### Problem statement
An exact transcription is needed, starting at the line containing "This screenshot has width=821, height=605." and running through the last line of the records, with every picture left out.

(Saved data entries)
[Start of section]

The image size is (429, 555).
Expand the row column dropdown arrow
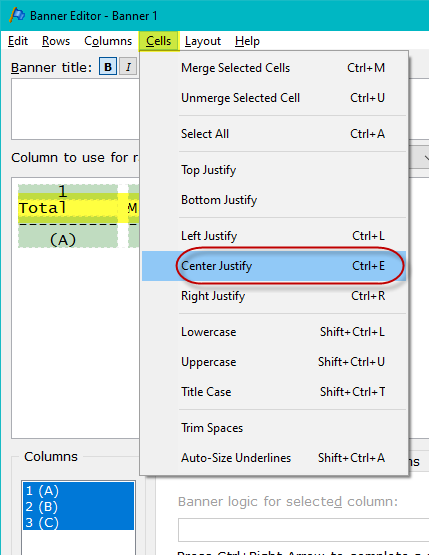425,158
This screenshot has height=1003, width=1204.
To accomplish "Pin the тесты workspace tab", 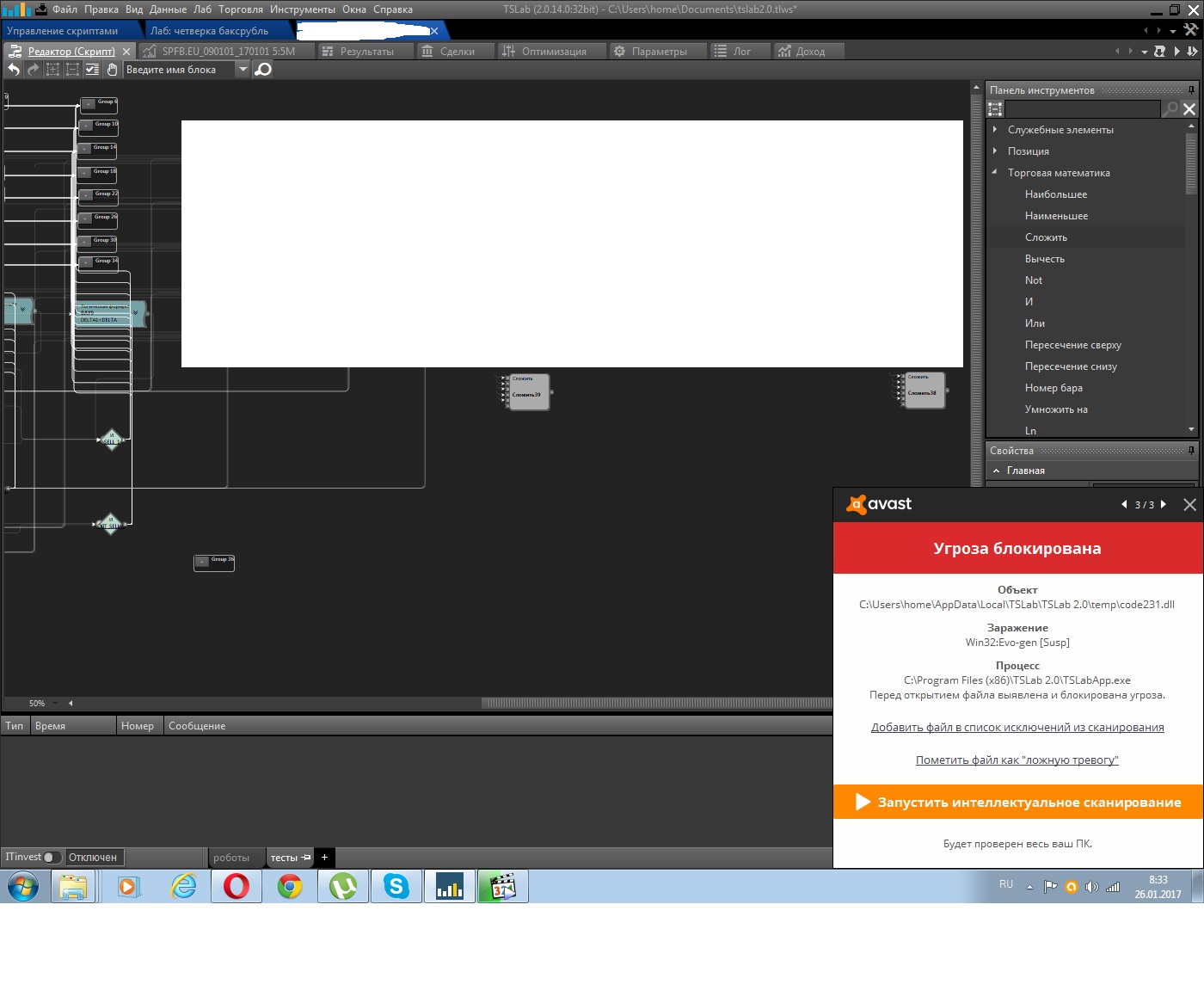I will 306,858.
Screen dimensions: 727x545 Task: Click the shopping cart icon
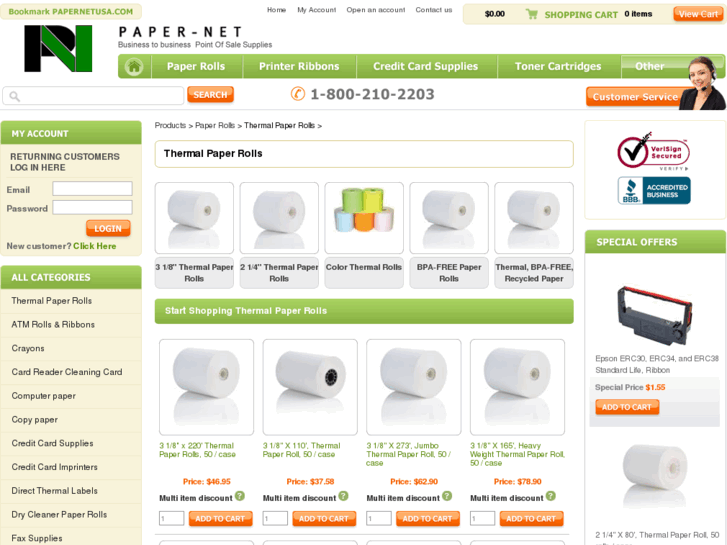(531, 14)
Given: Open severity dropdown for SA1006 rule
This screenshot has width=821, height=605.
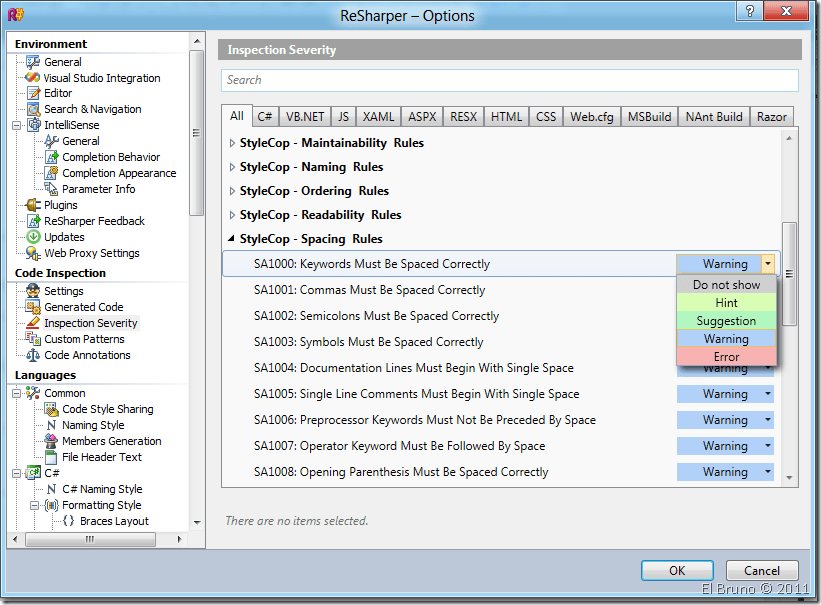Looking at the screenshot, I should [768, 420].
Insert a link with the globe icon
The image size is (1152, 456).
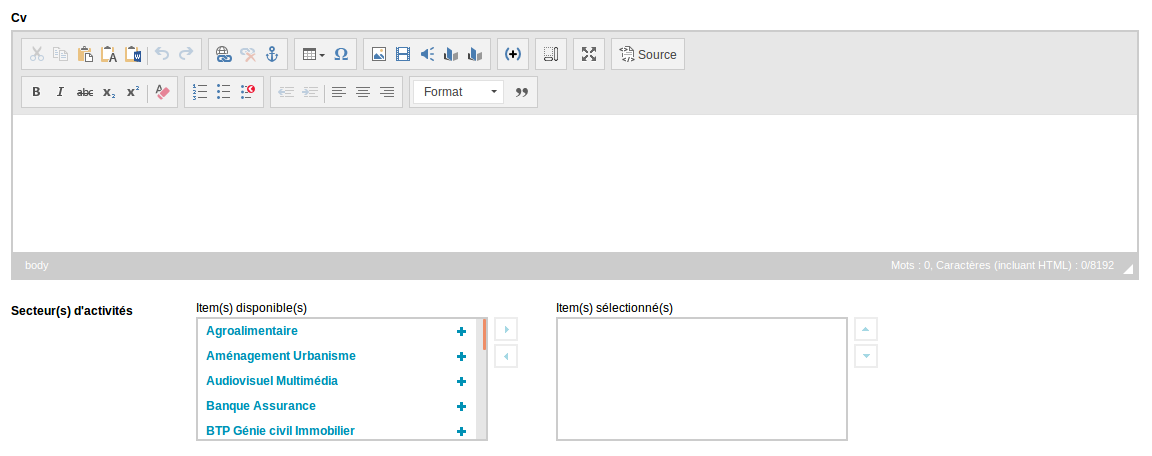pos(224,54)
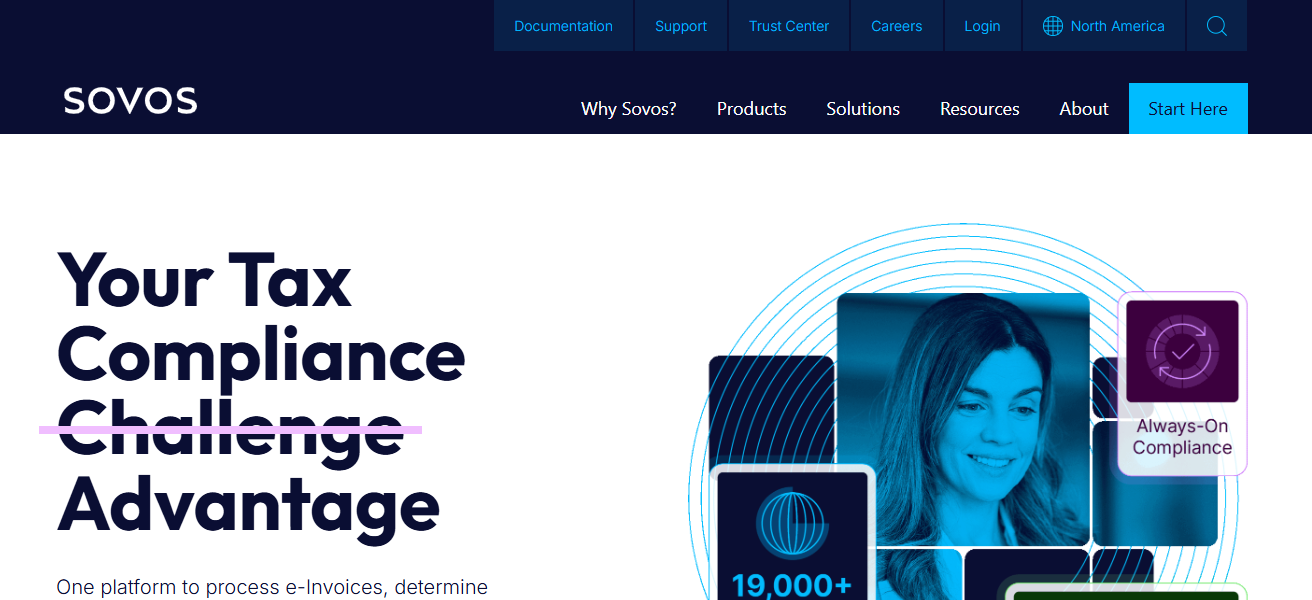This screenshot has width=1312, height=600.
Task: Open the Documentation link
Action: (x=563, y=25)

[End of section]

### Result of the task
This screenshot has width=821, height=605.
Looking at the screenshot, I should [768, 420].
Insert a link with the globe icon
The image size is (1152, 456).
pos(224,54)
This screenshot has width=1312, height=600.
Task: Open the Documentation link
Action: (x=563, y=25)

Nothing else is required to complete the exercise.